By Jim Owen

While the summer "monsoon" season is likely more than a month away, this week's thunderstorms gave Grant County residents a reason to hope that the weather pattern is beginning to change.

It is "not that unusual" for some rain to fall in the area in mid-June, according to John Fausett, a meteorologist with the National Weather Service in El Paso.

"Sometimes, when the monsoons are struggling to get going, some (precipitation) can come in on the westerly winds," he explained. "The monsoon is already happening in Mexico, (as) the interior of the country heats up and draws moisture from both oceans. It hasn't spread to the north, yet, but it's trying. We just need a (weather) pattern, like an upper high, to circulate that moisture into Arizona and New Mexico."

On Tuesday, the heaviest showers were in the Burro Mountains, southwest of Silver City, where about four-tenths of an inch of rain fell. The town received about three-tenths of an inch, while .29 of an inch was recorded in the White Signal area. Weather spotters reported .12 of an inch or more in several other locations north and west of Silver City, as well as in the Bayard area. Lesser amounts fell elsewhere in the county.

Gila National Forest officials reported only traces of rain at ranger-district offices. There was significant "dry lightning," with between 1,700 and 2,000 strikes on the forest. The lightning sparked at least 14 fires, mostly limited to single trees. Firefighting crews, who responded to every smoke report, were able to stop nearly all the fires at less than a quarter of an acre. In some cases, rain doused the flames.

The largest of the blazes, the Star Fire, burned about five acres of the forest six miles south of Wall Lake. Smokejumpers, air tankers, a helicopter and a hotshot crew were dispatched to the incident.

Firefighters from the Northern Rockies and Pacific Northwest are assisting local crews in suppressing fire starts. Gila personnel plan to return the favor later in the summer by traveling to those regions.

There have been no confirmed blazes outside the forest in recent days, according to Grant County Fire Chief Randy Villa. He said the Tyrone Volunteer Fire Department spent two hours Wednesday night investigating a report of smoke near the Burro Mountains, but did not find a fire.
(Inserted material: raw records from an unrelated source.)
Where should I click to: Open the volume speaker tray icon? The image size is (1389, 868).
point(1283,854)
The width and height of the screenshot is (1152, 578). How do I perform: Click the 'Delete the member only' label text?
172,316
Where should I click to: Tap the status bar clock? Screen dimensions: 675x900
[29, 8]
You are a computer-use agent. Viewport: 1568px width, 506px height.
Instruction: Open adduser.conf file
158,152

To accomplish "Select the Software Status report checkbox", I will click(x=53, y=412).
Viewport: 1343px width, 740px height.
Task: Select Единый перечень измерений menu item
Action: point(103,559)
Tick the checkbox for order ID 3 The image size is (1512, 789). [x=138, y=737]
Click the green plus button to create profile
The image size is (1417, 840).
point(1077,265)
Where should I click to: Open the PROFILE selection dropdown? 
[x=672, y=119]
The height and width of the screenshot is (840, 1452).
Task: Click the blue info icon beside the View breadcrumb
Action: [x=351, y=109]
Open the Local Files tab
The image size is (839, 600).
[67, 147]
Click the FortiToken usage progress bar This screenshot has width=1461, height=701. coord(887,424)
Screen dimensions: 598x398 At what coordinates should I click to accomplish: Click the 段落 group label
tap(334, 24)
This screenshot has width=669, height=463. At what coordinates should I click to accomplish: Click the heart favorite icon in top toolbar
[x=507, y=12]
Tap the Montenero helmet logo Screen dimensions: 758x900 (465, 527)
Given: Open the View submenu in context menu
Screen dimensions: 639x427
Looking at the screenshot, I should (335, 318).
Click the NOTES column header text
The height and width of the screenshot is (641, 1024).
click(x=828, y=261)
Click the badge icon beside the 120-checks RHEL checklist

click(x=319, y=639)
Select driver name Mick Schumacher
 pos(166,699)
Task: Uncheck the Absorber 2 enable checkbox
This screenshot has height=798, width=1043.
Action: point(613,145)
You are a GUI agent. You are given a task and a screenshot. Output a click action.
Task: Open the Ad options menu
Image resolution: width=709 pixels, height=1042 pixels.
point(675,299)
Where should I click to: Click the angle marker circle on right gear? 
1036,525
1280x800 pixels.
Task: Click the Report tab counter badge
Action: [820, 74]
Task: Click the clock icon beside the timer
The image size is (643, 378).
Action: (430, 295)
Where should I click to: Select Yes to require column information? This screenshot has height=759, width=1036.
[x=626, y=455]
"It could have been a lightning strike that was put out by rain," Villa said. Firefighters continued scouting the area this morning.

June is the middle of the Gila region's wildfire season. There is "above-normal significant fire potential" through mid-July, according to the Southwest Coordination Center.

The danger could continue longer than that, depending upon when the monsoons arrive. In an average year, the daily rains begin about July 8 in most of Grant County, and a week later in the southern part of the county.

Forest officials have temporarily banned campfires outside designated recreation sites, and the Grant County Commission recently imposed restrictions on open burning. Residents and visitors are urged to exercise extreme caution when engaged in any activity involving fire or sparks. Even hot parts on a vehicle driven across grassy areas can cause flames to ignite and quickly spread. The county has also placed restrictions on fireworks throughout the county, until further notice.

"We encourage all forest visitors to continue fire-safe practices, adhering to current fire restrictions (which limit campfires to developed campgrounds with agency-provided metal rings) and fully extinguishing their fires," Gabe Holguin, the forest's fire-staff officer, said in a news release. "We need to keep the number of human-ignited fires to a minimum."

The release pointed out that, in addition to the other restrictions, fireworks of any kind are never permitted on federal lands.

Last year's rainy season produced a healthy crop of grasses that have matured and dried. In the past eight months, the Gila River basin has received just 42 percent of the historical average amount of rain and snow (based on recordings taken at Lookout Mountain, the Frisco Divide and the Silver Creek Divide).

Forty-one percent of normal precipitation has been recorded in the San Francisco River basin since Oct. 1 (based on measurements at two sites), while 39 percent of the average amount has fallen in the Mimbres River basin (according to gauges at McKnight Cabin and atop Signal Peak).

A shortage of snow during the winter was the main culprit. Snowpack in the mountains was near record lows, which led to little or no streamflow runoff this spring. Conditions only got worse in May, which is typically the driest time of the year in Grant County. This month's storms have provided only temporary relief, as winds and the summer sun cause the moisture to evaporate within hours.

According to the U.S. Department of Agriculture's Drought Monitor, most of Grant County is in "severe" drought (the third-worst of five categories). The southern portion of the county is experiencing "extreme" drought (second in severity only to the "exceptional" drought classification).